Transformers which were initially created for sequence-to-sequence prediction tasks now play a primary role in computer vision tasks. Transformers demonstrate outstanding performance across multiple computer vision tasks including image classification [
27], object detection [
28], semantic segmentation [
29] and generative tasks like text-to-image synthesis [
25]. Transformers achieve success because their self-attention mechanism provides large receptive fields and long-range dependency capturing abilities. Medical image segmentation tasks have seen multiple proposals for hybrid methods that integrate both CNNs and Transformers. For instance, Balasubramanian et al. [
30] proposed APESTNet, a Mask R-CNN-based Enhanced Swin Transformer Network for tumor segmentation and classification.
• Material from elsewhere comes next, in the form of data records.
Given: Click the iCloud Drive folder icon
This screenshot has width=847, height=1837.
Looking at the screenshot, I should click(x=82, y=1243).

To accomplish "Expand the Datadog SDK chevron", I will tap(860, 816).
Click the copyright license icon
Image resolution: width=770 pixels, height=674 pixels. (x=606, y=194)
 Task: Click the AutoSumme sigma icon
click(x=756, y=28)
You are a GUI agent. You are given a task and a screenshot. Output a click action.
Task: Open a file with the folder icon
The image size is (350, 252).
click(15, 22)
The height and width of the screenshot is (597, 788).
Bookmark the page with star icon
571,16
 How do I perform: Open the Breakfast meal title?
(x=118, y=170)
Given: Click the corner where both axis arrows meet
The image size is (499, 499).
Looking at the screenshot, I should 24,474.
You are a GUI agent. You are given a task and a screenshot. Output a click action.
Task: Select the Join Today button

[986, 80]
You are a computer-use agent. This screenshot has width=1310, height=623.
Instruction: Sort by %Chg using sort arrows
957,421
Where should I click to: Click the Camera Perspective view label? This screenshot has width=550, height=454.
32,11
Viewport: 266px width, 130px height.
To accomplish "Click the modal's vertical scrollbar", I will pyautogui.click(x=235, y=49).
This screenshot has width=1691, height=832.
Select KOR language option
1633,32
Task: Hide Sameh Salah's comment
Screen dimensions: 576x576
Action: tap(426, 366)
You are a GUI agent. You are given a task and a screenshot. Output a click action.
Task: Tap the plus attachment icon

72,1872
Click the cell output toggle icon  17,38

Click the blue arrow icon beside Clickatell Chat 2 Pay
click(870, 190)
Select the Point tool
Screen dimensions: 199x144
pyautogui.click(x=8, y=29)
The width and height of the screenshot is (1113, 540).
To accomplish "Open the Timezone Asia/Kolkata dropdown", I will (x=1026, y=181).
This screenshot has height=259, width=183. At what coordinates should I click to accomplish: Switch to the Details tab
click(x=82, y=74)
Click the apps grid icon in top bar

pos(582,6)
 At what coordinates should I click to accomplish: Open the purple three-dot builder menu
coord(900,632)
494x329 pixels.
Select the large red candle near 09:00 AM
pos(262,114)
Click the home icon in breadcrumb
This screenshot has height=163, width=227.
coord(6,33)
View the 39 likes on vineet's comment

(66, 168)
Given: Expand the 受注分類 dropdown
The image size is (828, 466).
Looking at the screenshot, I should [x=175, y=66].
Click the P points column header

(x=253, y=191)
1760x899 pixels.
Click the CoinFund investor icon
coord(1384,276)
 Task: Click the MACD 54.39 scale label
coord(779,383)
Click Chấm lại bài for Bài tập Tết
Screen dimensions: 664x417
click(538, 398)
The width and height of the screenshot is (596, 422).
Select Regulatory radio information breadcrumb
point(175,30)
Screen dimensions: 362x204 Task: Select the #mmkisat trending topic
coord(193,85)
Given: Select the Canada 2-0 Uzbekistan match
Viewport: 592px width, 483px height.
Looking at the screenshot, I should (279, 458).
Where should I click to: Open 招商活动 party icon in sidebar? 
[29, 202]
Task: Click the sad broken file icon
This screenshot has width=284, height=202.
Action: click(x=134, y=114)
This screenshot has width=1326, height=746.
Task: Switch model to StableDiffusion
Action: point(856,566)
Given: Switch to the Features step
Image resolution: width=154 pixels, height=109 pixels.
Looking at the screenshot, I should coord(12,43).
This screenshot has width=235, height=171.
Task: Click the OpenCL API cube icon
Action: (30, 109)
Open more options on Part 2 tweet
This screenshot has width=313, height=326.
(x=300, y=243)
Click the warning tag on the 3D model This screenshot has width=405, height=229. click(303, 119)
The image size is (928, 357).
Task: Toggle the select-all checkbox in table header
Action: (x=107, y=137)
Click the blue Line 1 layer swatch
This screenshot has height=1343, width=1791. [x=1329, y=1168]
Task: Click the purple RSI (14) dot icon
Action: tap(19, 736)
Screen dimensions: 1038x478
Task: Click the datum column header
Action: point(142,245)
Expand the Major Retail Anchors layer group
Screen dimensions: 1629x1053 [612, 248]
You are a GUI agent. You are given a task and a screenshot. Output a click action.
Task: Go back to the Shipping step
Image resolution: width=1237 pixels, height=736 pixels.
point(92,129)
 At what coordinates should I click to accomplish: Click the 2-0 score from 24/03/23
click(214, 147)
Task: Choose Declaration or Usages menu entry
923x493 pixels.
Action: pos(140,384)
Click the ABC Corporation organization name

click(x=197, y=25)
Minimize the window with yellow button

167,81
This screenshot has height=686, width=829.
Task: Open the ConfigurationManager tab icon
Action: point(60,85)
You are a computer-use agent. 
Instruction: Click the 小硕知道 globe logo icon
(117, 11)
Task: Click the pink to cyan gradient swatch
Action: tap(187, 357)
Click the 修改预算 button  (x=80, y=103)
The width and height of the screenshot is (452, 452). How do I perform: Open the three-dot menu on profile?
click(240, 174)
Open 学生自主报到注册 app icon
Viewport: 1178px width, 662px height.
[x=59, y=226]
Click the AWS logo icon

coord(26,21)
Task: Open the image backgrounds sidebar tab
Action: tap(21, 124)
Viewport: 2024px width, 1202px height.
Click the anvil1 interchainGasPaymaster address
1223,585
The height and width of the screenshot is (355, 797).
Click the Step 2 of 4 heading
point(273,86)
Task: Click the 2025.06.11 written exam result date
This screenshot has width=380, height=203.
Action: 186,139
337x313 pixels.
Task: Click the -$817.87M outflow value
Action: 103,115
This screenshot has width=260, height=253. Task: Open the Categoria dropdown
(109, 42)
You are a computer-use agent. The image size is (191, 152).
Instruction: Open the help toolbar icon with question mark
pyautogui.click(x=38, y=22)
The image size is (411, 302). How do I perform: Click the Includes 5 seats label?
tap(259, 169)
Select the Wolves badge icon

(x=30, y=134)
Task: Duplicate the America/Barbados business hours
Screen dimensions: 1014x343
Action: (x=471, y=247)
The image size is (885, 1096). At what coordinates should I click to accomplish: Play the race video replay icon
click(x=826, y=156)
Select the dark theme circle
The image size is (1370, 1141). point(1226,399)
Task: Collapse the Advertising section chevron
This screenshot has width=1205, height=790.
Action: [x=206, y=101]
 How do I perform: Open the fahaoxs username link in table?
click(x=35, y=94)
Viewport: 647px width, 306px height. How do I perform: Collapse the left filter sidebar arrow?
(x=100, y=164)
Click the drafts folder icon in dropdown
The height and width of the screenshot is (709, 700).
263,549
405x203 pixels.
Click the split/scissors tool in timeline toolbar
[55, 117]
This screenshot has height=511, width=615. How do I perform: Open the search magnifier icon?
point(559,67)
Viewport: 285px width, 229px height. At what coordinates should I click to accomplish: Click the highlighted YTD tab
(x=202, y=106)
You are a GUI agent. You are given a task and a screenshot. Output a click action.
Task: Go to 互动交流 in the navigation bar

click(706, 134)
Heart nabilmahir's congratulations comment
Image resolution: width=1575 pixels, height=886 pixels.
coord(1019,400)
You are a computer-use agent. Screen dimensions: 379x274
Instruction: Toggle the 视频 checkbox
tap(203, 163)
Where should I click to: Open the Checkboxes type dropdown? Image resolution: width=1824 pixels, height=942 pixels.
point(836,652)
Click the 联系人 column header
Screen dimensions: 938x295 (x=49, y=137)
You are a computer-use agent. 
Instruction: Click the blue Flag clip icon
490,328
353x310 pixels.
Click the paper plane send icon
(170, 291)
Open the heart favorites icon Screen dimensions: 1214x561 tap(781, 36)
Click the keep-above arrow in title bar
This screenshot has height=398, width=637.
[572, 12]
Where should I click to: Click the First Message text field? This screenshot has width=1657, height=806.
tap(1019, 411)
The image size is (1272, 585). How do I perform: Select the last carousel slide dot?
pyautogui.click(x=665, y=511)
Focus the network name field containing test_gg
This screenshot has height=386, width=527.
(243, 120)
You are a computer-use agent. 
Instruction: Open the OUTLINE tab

This method combines the strengths of Mask R-CNN with the attention mechanisms of the Swin Transformer to improve segmentation accuracy. Chen et al. [
31] introduced TransUNet, a cascaded architecture that integrates CNN and Transformer modules to enhance segmentation performance. Ni et al. [
32] presented DA-Tran, a domain-adaptive transformer network for multiphase liver tumor segmentation. DA-Tran leverages domain adaptation techniques to effectively integrate multiphase CT images, improving segmentation accuracy and robustness across varying imaging conditions.
Despite their accuracy, existing models require substantial memory and computational power, which are unsuitable for edge devices like Jetson Nano. These models typically operate on server systems, demanding sensitive patient data transfer over the Internet, raising privacy and security concerns. High server energy consumption limits feasibility in resource-constrained settings. Optimizing segmentation models to reduce size and power consumption while maintaining accuracy enables deployment on edge devices for real-time, secure and energy-efficient tumor segmentation.
This study proposes a novel approach to optimize the Swin-UNet model for efficient liver cancer segmentation on edge devices, balancing model size and Area Under the Curve (AUC). Contributions include:
Model Size Optimization: The discrete design space of Swin-UNet achieves a balance between model size and accuracy, enabling deployment on memory-constrained devices like Jetson Nano.
Quadratic Penalty Objective Function: A quadratic penalty-based objective function balances model size and AUC, encouraging compact, accurate models.
Search and Rescue Algorithm: The Search and Rescue algorithm identifies optimal configurations, yielding an optimized model termed SAR-Swin-UNet.
Focal AUC Loss Function: The Focal AUC loss function addresses class imbalance during training, enhancing the model’s ability to segment minority class pixels.
This approach facilitates accurate tumor segmentation on edge devices, ensuring real-time analysis with data security and energy efficiency.